Qifa Zhou received his Ph.D. degree from the Department of Electronic Materials and Engineering at Xi’an Jiaotong University. He was postdoc fellow at the Penn State University. He is currently a professor of Biomedical Engineering and Ophthalmology at the University of Southern California. Dr. Zhou is a fellow of the Institute of Electrical and Electronics Engineers (IEEE), the International Society for Optics and Photonics (SPIE), and the American Institute for Medical and Biological Engineering (AIMBE). He has over 15 patents and has published more than 300 peer-reviewed articles in journals including Nature Medicine, Nature Biomedical Engineering, Nature Communication and Science Advances. His research focuses on the development of piezoelectric composites and piezoelectric single crystal for high-frequency high resolution ultrasonic elastography, stimulation on retian, intravascular and photoacoustic/OCT imaging as well as energy harvesting on biomedical applications.

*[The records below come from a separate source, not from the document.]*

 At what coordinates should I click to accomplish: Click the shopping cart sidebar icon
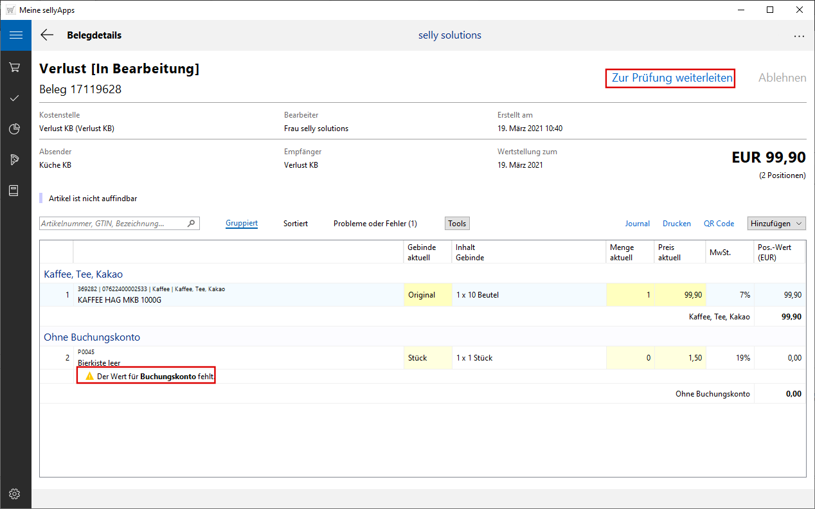(15, 67)
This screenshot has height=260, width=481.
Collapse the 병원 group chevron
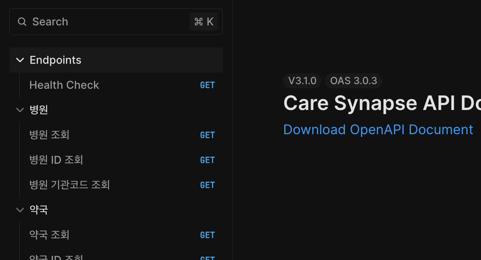click(20, 110)
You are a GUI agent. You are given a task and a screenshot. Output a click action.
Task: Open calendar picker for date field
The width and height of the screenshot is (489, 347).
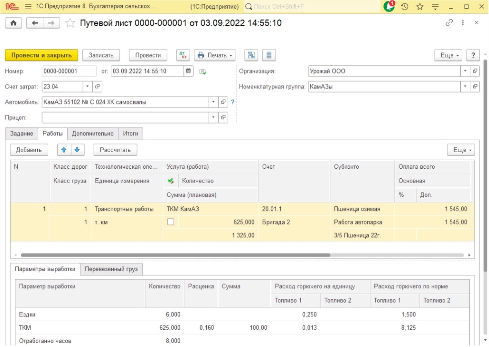pyautogui.click(x=189, y=71)
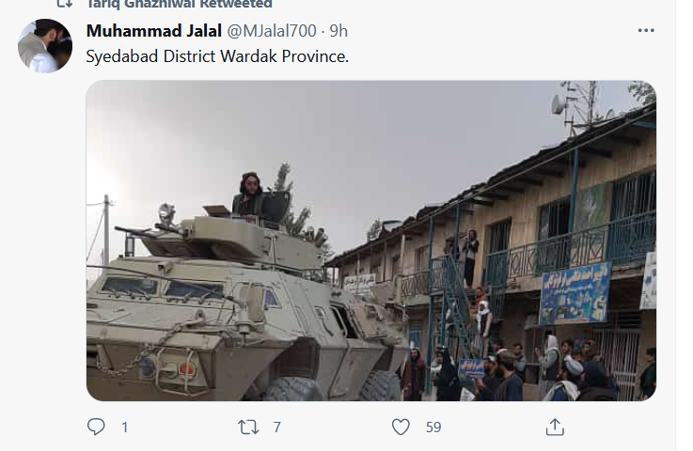
Task: Click the retweet count number 7
Action: [x=276, y=428]
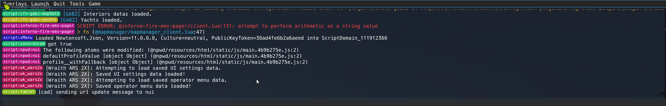Click the script:sonorancad tag
This screenshot has width=666, height=106.
(x=24, y=44)
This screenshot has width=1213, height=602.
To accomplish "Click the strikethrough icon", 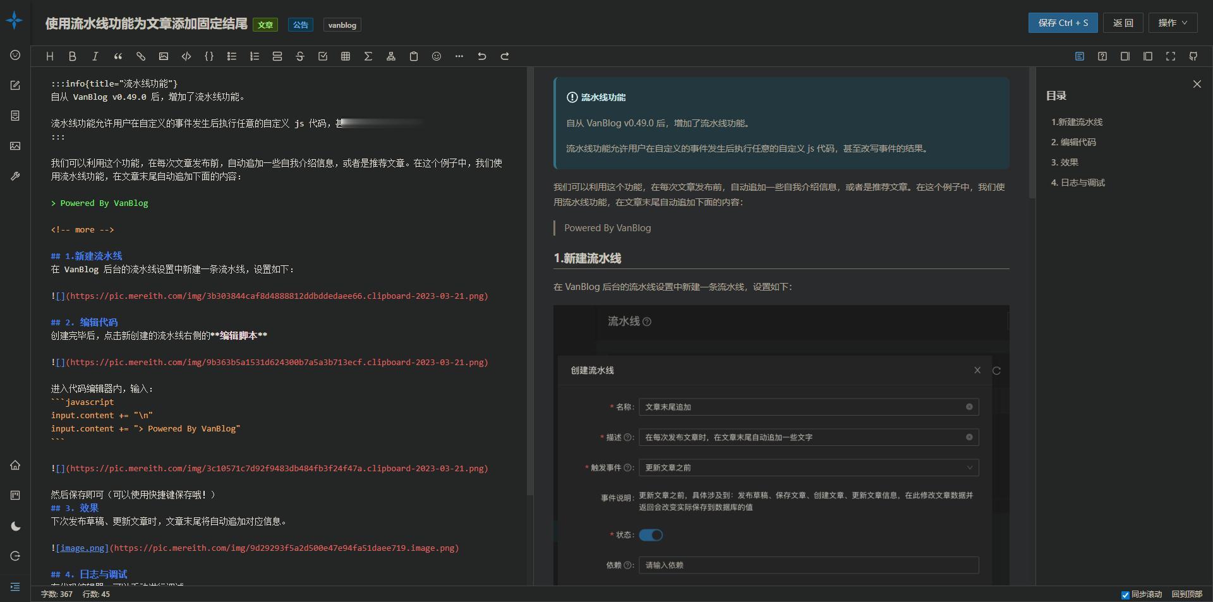I will (300, 56).
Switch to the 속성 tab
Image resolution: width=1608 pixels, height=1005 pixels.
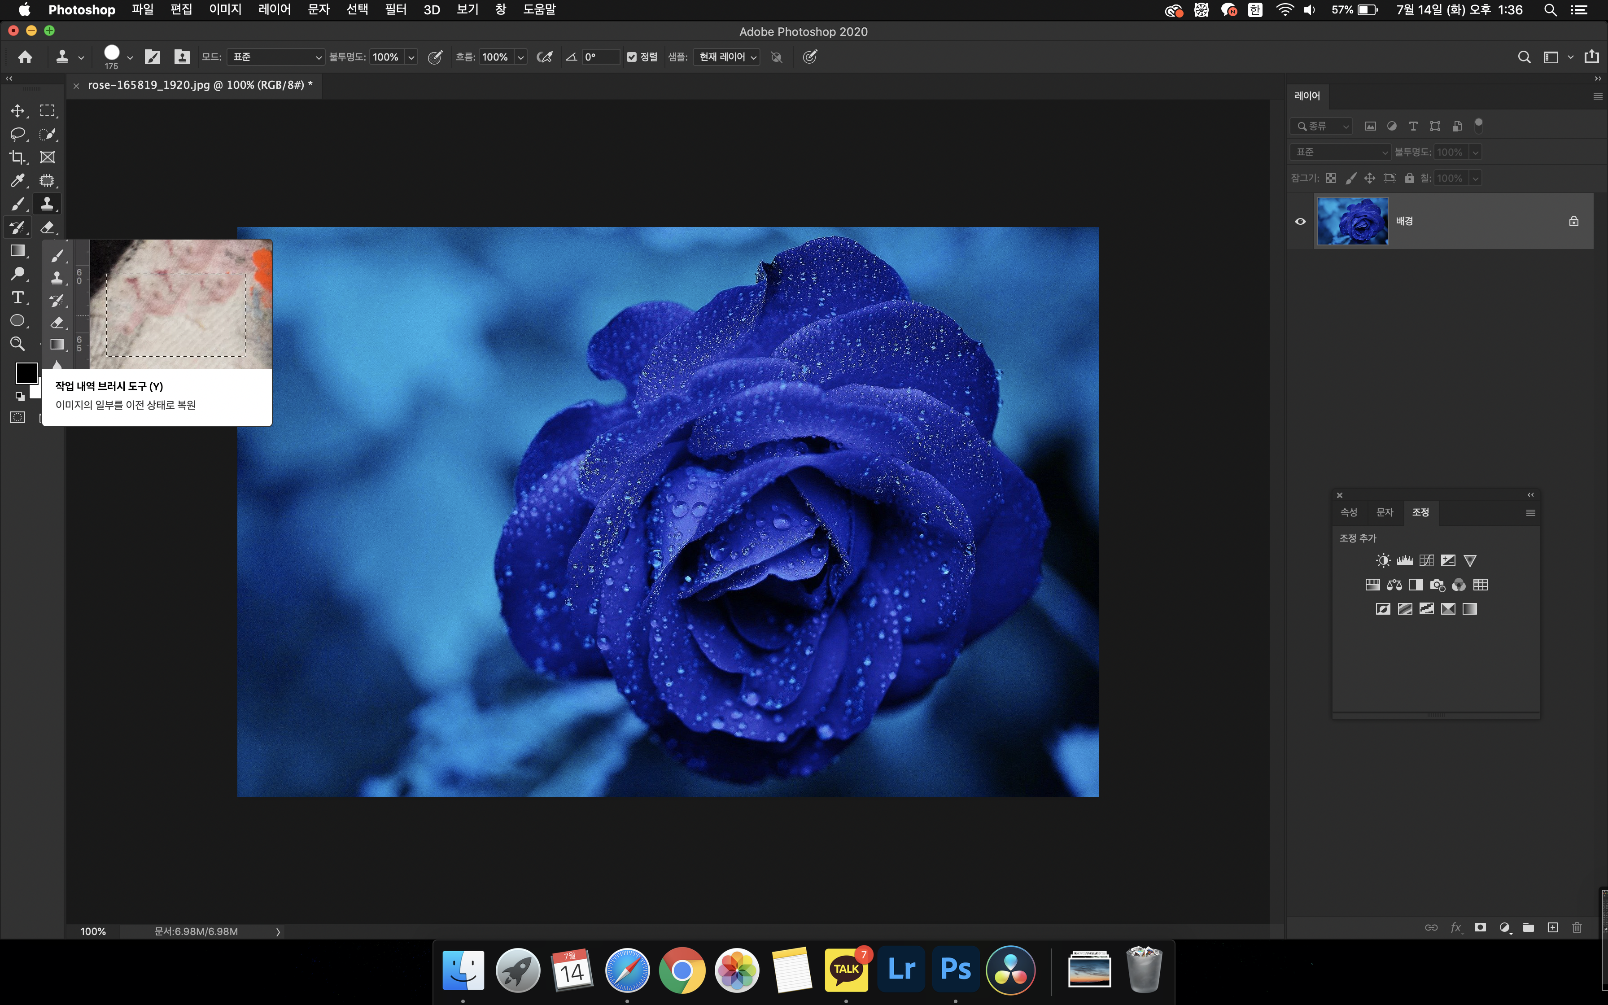click(x=1348, y=512)
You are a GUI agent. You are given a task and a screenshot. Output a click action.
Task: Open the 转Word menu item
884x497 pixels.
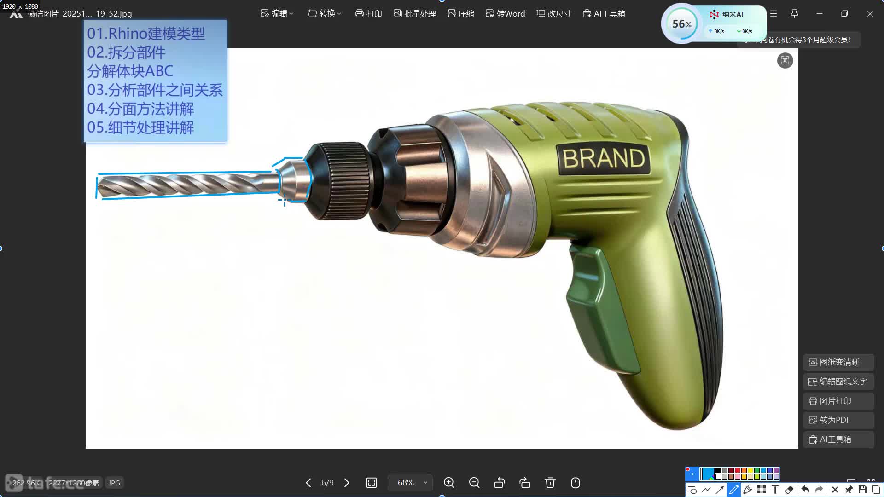click(505, 14)
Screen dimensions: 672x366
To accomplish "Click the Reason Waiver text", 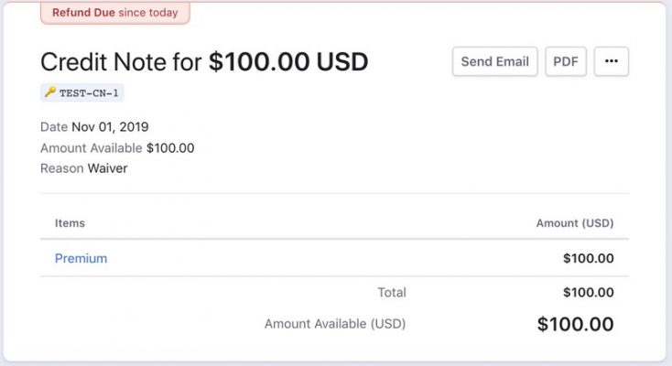I will pos(83,168).
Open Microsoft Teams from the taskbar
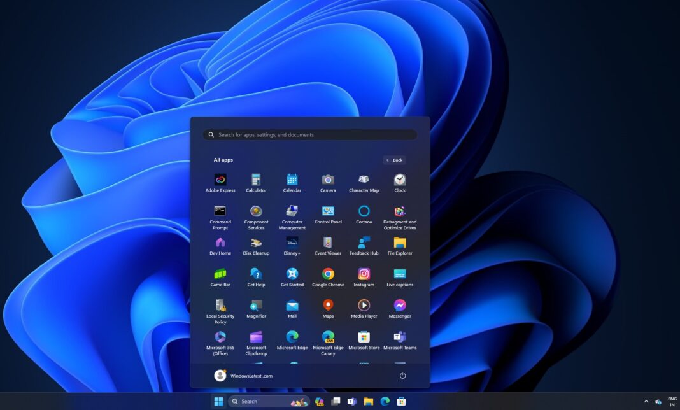The image size is (680, 410). (351, 401)
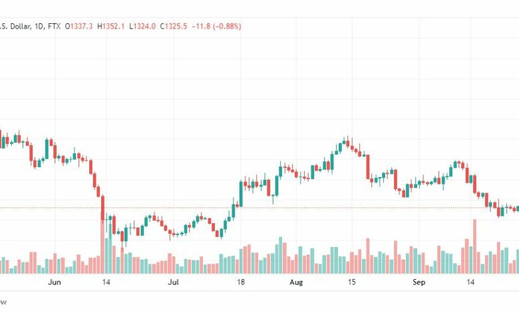Image resolution: width=519 pixels, height=313 pixels.
Task: Click the highest candlestick near August 15
Action: point(347,143)
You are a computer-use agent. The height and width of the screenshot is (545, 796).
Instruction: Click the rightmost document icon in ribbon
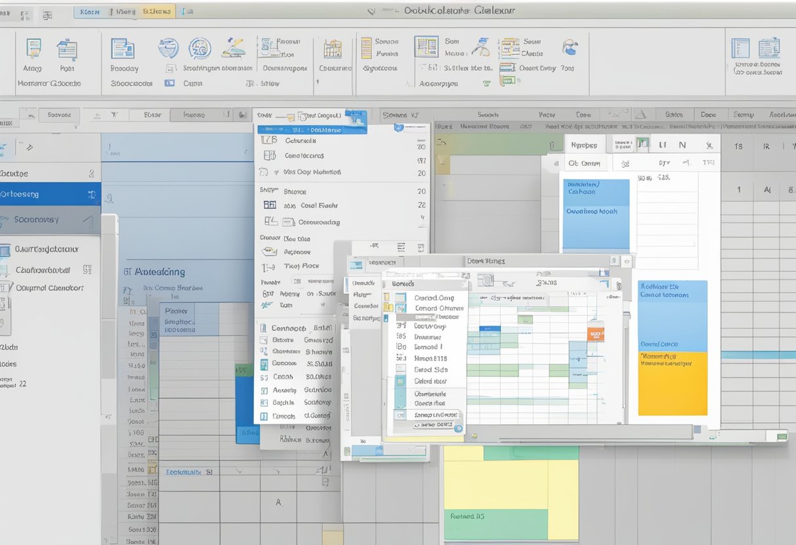click(769, 48)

Xiaoning Jiang is a Dean F. Duncan Distinguished Professor of Mechanical and Aerospace Engineering and a University Faculty Scholar at North Carolina State University. He is also an Adjunct Professor of Biomedical Engineering at North Carolina State University and the University of North Carolina, Chapel Hill, and an Adjunct Professor of Neurology at Duke University. Dr. Jiang received his BS, MS and Ph.D. degrees from Shanghai Jiaotong University (1990), Tianjin University (1992) and Tsinghua University (1997), respectively. He received his Post-doctoral training from the Nanyang Technological University (1996-1997) and the Pennsylvania State University (1997-2001). He was the Chief Scientist and Vice President at TRS Technologies, Inc. prior to joining NC State in 2009. Dr. Jiang is the author and co-author of two books, 6 book chapters, 14 issued/published US Patents, 140 peer reviewed journal papers and over 120 conference papers on piezoelectric ultrasound transducers, ultrasound for medical imaging and therapy, drug delivery, ultrasound NDT/NDE, smart materials and structures and M/NEMS. Dr. Jiang is a member of the technical program committee for a few international conferences including IEEE Ultrasonics Symposium (TPC-5), SPIE Smart Structures and NDE, ASME IMECE, IEEE NANO and IEEE NMDC. He is the NanoAcoustics Technical Committee Chair for IEEE NTC, IEEE NTC Distinguished Lecturer (2018 and 2019), an editorial board member for the journal Sensors, an associate editor for the ASME Journal of Engineering and Science in Medical Diagnostics and Therapy, and Co-Editor-in-Chief of IEEE Nanotechnology Magazine. Dr. Jiang is a Fellow of ASME and SPIE.